Methods: We selected 30% of all isolates received between January 2015 to July 2022 to be representative of time and place and studied antibiotic resistance by disc-diffusion methods. We obtained AMR profile for 116 and 164 S. flexneri and S. sonnei isolates, respectively. Isolates where considered fluoroquinolone-resistant if they showed resistance to one of the following antibiotics: ciprofloxacin, pefloxacin, or nalidixic acid. Epidemiological data were collected through petition forms filled by the hospitals.
Results: We observed a progressive increase in the percentage of fluoroquinolone-resistance isolates from 2015 to 2022, when 45% and 88% of S. flexneri and S. sonnei were fluoroquinolone-resistant, respectively. Isolates from men were more likely to be fluoroquinolone-resistant than isolates from women (OR=2.16 (1.21, 3.84)). Between 2019 and 2022, we also found an increase in multi-drug resistance (resistance to fluoroquinolone, β-lactams and cephalosporins) from 5% to 76% of S. sonnei isolates and from 4% to 18% of S. flexneri isolates.
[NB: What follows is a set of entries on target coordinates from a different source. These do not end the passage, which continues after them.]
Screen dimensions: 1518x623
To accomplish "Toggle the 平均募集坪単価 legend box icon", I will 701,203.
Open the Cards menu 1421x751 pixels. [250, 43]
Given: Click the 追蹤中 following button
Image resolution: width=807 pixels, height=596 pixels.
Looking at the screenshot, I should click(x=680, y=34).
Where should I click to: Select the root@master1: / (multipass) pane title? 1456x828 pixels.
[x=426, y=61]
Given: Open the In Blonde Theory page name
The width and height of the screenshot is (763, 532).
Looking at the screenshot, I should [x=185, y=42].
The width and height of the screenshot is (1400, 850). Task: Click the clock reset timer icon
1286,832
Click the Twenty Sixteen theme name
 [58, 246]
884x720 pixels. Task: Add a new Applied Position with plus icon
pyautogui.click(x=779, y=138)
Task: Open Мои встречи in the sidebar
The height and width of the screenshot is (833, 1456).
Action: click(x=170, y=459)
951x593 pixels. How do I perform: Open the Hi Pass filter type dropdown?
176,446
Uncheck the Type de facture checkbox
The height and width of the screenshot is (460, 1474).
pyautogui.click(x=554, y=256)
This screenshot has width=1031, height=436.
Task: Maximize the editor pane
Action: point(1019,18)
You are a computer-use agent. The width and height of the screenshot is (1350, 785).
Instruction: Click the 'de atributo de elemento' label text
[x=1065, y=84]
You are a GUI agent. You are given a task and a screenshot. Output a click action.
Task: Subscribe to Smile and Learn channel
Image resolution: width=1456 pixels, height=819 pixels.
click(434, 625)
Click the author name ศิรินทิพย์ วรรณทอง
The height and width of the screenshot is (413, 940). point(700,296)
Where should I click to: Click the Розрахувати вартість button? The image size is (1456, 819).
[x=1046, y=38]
Conclusion: Although Shigella species mostly causes self-limiting diarrhea, it can lead to severe symptoms in immunocompromised patients, so the circulation of resistant strains to both first and second line of treatment raises concerns about the clinical management of these cases. The spread of extensively resistant Shigella infection, unnoticed before 2021, highlights the need to strengthen surveillance of shigellosis in Spain. Further studies on risk groups are needed for targeted prevention and improved clinical and public health management.